We also found that maternal HDL-C level was negatively correlated with neonatal CC; this result confirms earlier observations by Mitra and colleagues (21). Our study also indicated that only TG level in umbilical cord blood was negatively correlated with neonatal HC. Some studies showed an inverse association between cord blood TG level, neonatal BW, and abdominal circumference; they explained this association by the reduced activity of lipoprotein lipase (27-28).

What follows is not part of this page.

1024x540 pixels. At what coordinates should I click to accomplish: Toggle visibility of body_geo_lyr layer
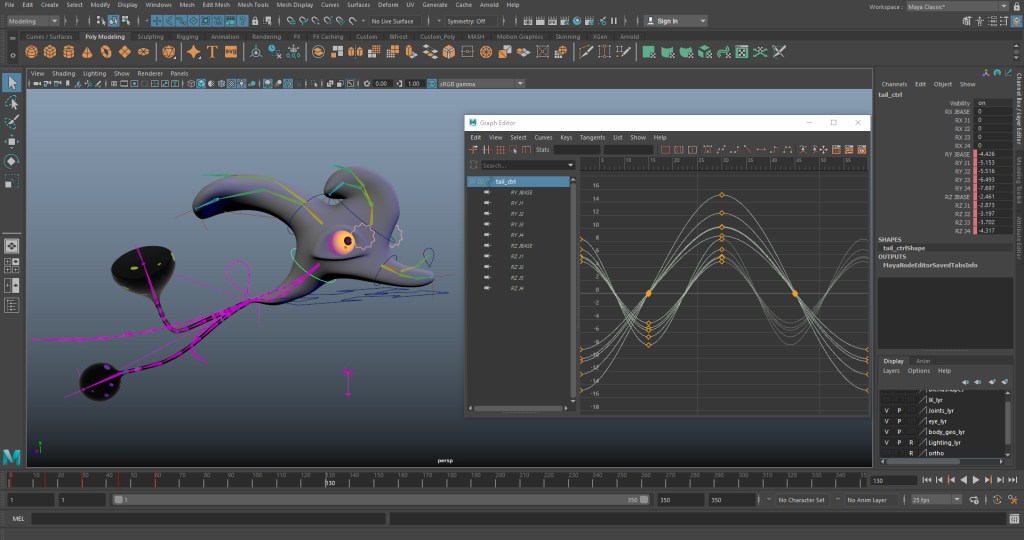click(886, 432)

We could not suggest a mechanism for the negative relationship between neonatal TG and HC. However, according to the results of the present study (which showed a negative association between umbilical cord TG level and HC) and previous research, which showed an inverse association between neonatal TG, BW, and abdominal circumference, it can be inferred that disproportionate size at time of birth is related to metabolic changes of lipids.
This study showed that maternal lipid profile can affect neonatal lipid level and anthropometric measurements. Hence, it is recommended that longitudinal studies be performed in order to investigate the relationship between anthropo-metric measurements at birth and maternal/ neonatal serum lipid levels and evaluate this relationship in years following birth.
This study was performed as a M.Sc. thesis and was funded by Tarbiat Modares University. The authors are grateful to mothers who participated in this study.
Conflict of Interest
The authors declare no conflicts of interest.